No sé si te "ayudaré" pero, la "y" en "a-yu-dar" se pronuncia parecido al "you" en inglés= /a-you-dar/


----------



## Outsider

No se considera triptongo, porque la "y" de "ayudar" se pronuncia como consonante. Un triptongo es una secuencia de tres vocales.


----------



## ChocolateLover

Muchas gracias a todos por las respuestas

La "y" y la "u" forman un diptongo, ¿verdad?



> No sé si te "ayudaré" pero, la "y" en "a-yu-dar" se pronuncia parecido al "you" en inglés= /a-you-dar/


 
Si, eso me ayuda mucho.  Pensaba que pronunciaba mal la palabra porque la u española suena como oo, ¿verdad? Y pensaba que decia la u inglesa pero ya que la "y" y la "un" forman un diptongo ayudar suena como "ay-you-dar" ¿no? Es lo mismo en "ayuda" (ay-you-da) ¿no?

Gracias


----------



## Outsider

ChocolateLover said:


> La "y" y la "u" forman un diptongo, ¿verdad?


Forman lo que se llama en la gramática tradicional un diptongo creciente. Pero, en términos fonéticos, los dichos "diptongos crecientes" son secuencias semivocal + vocal. Así que, estrictamente hablando, tampoco son diptongos.



ChocolateLover said:


> Si, eso me ayuda mucho.  Pensaba que pronunciaba mal la palabra porque la u española suena como oo, ¿verdad? Y pensaba que decia la u inglesa pero ya que la "y" y la "un" forman un diptongo ayudar suena como "ay-you-dar" ¿no? Es lo mismo en "ayuda" (ay-you-da) ¿no?

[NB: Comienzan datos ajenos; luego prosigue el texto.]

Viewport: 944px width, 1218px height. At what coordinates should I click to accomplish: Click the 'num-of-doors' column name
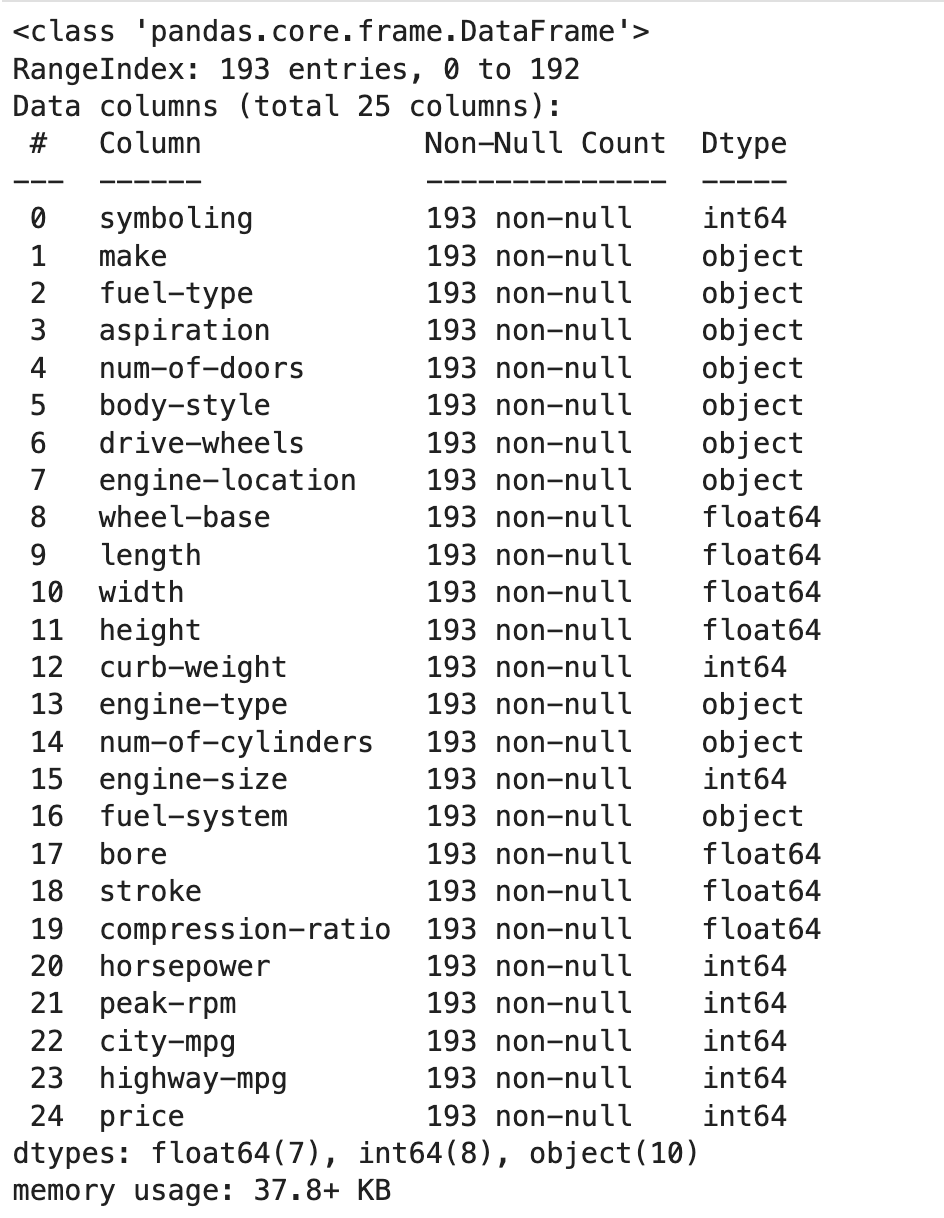(200, 369)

Hay un sólo sonido "y" en español: a-"you"-dar, a-"you"-da.


----------



## Estefanía Perdomo

ChocolateLover said:


> Muchas gracias a todos por las respuestas
> 
> La "y" y la "u" forman un diptongo, ¿verdad?
> 
> 
> 
> Si, eso me ayuda mucho.  Pensaba que pronunciaba mal la palabra porque la u española suena como oo, ¿verdad? Y pensaba que decia la u inglesa pero ya que la "y" y la "un" forman un diptongo ayudar suena como "ay-you-dar" ¿no? Es lo mismo en "ayuda" (ay-you-da) ¿no?
> 
> Gracias


 
No hay triptongo, como ya han dicho arriba los chicos. Respecto a la pronunciación de la palabra, no me suena lo que me dice, no comprendí mucho. Sabe, es curioso, pero yo a leer el título de su hilo pensé que su duda había surgido porque Ud. estaba pronunciando la y de ayuda, como una i latina: ¡aiuda!

Saludos.


----------



## L4ut4r0

Outsider said:


> Hay un sólo sonido "y" en español: a-"you"-dar, a-"you"-da.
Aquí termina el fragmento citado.